Pour la Cour des comptes, l’Etat ne défend pas assez ses intérêts dans l’industrie de l’armement

A l’heure où l’idée que les pouvoirs publics vendent les participations détenues au capital de certains groupes d’armement (qui s’élèvaient à 12,25 milliards d’euros en octobre 2012) afin de dégager des recettes exceptionnelles pour éviter des coupes trop sévères dans le budget des forces armées, la Cour des comptes a rendu public, ce 9 avril, un rapport intitulé « Les faiblesses de l’Etat actionnaire d’entreprises de défense. »

Ainsi, selon Didier Migaud, le premier président de la Cour des comptes, si « le bilan de l’Etat actionnaire est dans l’ensemble positif » car « il a su accompagner seul ou de concert avec ses partenaires industriels la modernisation de l’outil industriel français de défense, le plaçant parmi les meilleurs mondiaux du secteur », il n’en reste pas moins qu’il a « fait preuve de nombreuses faiblesses, se plaçant parfois en risque de perdre le contrôle de certaines activités industrielles de défense ainsi qu’en ayant des difficultés à faire appliquer ses décisions, voire à s’exprimer d’une seule voix. »

Par exemple, l’organisation de l’Etat actionnaire est actuellement principalement menée par l’Agence des Participations de l’Etat (APE) au sein du ministère de l’Economie, avec l’aide, pour ce qui concerne les activités liées à la défense, de la Direction générale de l’armement (DGA).

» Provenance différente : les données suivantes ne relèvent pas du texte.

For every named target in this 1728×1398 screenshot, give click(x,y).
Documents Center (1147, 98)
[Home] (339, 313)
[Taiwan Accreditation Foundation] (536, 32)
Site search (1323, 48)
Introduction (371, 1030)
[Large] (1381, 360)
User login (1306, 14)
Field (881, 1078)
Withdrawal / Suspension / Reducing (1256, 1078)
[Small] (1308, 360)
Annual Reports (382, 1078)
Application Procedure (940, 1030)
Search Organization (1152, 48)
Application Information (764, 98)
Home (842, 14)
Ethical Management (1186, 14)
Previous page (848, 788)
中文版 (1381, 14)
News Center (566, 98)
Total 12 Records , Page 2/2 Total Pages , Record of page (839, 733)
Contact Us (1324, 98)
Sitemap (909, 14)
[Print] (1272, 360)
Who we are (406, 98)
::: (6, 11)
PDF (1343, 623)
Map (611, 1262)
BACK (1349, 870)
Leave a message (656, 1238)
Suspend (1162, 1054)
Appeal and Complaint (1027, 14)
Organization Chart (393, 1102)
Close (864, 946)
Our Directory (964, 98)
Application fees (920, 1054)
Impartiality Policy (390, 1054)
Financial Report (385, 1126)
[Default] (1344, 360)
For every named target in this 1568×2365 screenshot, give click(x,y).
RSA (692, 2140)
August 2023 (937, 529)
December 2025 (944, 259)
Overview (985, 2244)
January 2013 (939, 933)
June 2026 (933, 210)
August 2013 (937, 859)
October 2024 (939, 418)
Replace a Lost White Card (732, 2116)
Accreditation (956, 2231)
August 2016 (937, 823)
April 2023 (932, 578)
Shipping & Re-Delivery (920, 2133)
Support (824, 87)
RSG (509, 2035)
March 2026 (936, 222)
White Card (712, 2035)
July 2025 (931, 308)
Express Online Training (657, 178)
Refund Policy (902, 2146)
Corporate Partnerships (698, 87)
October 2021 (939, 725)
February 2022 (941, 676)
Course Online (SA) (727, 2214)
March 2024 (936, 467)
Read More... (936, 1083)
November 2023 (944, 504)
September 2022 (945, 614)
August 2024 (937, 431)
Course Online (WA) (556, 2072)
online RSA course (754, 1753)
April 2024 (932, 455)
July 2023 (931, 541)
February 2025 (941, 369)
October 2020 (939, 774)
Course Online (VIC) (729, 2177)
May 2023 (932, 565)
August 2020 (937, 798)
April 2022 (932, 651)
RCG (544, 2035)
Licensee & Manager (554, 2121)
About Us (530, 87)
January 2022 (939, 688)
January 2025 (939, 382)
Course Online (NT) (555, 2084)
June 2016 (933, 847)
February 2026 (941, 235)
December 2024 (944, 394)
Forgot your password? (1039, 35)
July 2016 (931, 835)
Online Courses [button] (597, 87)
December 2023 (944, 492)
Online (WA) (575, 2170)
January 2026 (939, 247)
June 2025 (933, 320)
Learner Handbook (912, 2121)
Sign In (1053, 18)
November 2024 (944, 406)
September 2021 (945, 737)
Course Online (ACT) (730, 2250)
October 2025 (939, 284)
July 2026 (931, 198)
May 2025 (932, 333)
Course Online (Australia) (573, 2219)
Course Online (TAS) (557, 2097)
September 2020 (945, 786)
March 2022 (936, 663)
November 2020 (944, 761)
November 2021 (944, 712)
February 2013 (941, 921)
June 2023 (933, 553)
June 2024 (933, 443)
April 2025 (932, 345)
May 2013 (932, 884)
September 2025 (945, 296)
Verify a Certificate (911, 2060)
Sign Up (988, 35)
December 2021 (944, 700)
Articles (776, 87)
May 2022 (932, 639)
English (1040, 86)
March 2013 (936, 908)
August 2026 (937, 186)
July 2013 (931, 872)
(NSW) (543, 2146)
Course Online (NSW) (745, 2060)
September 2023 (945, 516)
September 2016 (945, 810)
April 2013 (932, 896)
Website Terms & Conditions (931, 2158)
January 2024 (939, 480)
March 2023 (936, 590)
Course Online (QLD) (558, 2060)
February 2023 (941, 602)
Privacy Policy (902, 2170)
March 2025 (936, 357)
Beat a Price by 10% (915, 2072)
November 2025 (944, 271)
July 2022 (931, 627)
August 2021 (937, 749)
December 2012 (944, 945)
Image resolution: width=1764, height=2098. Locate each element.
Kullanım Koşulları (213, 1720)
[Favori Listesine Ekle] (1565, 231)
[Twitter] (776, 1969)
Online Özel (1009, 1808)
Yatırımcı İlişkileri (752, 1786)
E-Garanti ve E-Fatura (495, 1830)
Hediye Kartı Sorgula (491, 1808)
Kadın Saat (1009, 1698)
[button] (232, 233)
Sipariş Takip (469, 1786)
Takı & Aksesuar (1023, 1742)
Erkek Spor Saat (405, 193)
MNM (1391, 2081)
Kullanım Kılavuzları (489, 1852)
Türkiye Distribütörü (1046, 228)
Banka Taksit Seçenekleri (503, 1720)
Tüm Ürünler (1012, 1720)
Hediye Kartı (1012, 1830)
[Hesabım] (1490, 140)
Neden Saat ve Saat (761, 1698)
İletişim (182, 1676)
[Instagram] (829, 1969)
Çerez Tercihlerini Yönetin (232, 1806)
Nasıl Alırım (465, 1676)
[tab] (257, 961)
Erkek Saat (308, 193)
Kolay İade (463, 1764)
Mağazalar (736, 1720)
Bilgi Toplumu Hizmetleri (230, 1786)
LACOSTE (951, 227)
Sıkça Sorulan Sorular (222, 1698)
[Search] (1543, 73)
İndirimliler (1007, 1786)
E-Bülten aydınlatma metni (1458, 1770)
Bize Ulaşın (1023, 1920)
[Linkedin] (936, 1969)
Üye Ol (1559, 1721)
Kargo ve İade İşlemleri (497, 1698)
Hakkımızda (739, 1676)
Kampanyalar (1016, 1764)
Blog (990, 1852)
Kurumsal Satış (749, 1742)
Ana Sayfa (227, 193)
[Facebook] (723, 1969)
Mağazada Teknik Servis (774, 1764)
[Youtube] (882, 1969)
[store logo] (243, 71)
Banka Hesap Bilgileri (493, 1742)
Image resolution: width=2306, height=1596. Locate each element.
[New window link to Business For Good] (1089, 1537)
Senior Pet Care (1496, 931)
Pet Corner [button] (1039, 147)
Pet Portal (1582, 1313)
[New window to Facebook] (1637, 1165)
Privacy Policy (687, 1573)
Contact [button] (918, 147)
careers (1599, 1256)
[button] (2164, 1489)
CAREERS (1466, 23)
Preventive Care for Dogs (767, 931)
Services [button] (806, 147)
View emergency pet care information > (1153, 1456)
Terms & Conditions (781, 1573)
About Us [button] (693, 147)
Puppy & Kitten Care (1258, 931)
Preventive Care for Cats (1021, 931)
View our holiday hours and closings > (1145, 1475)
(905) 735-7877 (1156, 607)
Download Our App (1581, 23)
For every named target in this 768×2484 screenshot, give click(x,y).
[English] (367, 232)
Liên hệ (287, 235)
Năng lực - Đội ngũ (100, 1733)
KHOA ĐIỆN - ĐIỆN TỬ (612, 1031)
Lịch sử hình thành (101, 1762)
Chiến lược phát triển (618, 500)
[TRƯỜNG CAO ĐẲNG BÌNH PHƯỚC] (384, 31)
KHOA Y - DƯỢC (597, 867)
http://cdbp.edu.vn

Or, estiment les magistrats de la rue Cambon, « la coordination des positions de l’APE et de la DGA concernant les décisions à prendre par l’Etat-actionnaire n’est pas toujours assurée. » Et cela a eu des conséquences lors de la fusion entre SNECMA, récemment privatisée, et Sagem, laquelle a donné naissance au groupe Safran.

La part de l’Etat dans ce nouvel ensemble avait été fixée à 30,20%, avec en échange l’obtention de droits de vote double deux ans plus tard, ce qui lui aurait permis de détenir à lui seul la minorité de blocage. Seulement, l’oubli de l’APE de déclarer, auprès de l’Autorité des Marchés Financiers (AMF), ce franchissement de seuil, a rendu caduque cette disposition. Du coup, il n’a pas été possible aux pouvoirs publics de faire aboutir une opération d’échanges d’actifs avec Thales pour rationaliser la filière optronique.

Quoi qu’il en soit, la Cour des comptes recommande une « amélioration de la protection et du suivi des intérêts stratégiques de l’Etat », des restructurations verticales et horizontales dans le secteur ainsi qu’une meilleure coordinatione entre l’APE et la DGA. Selon M. Migaud, « l’Etat ne doit plus agir au coup par coup mais adopter une stratégie d’ensemble, préparer les décisions futures et dire ce qu’il attend de ses partenaires industriels. »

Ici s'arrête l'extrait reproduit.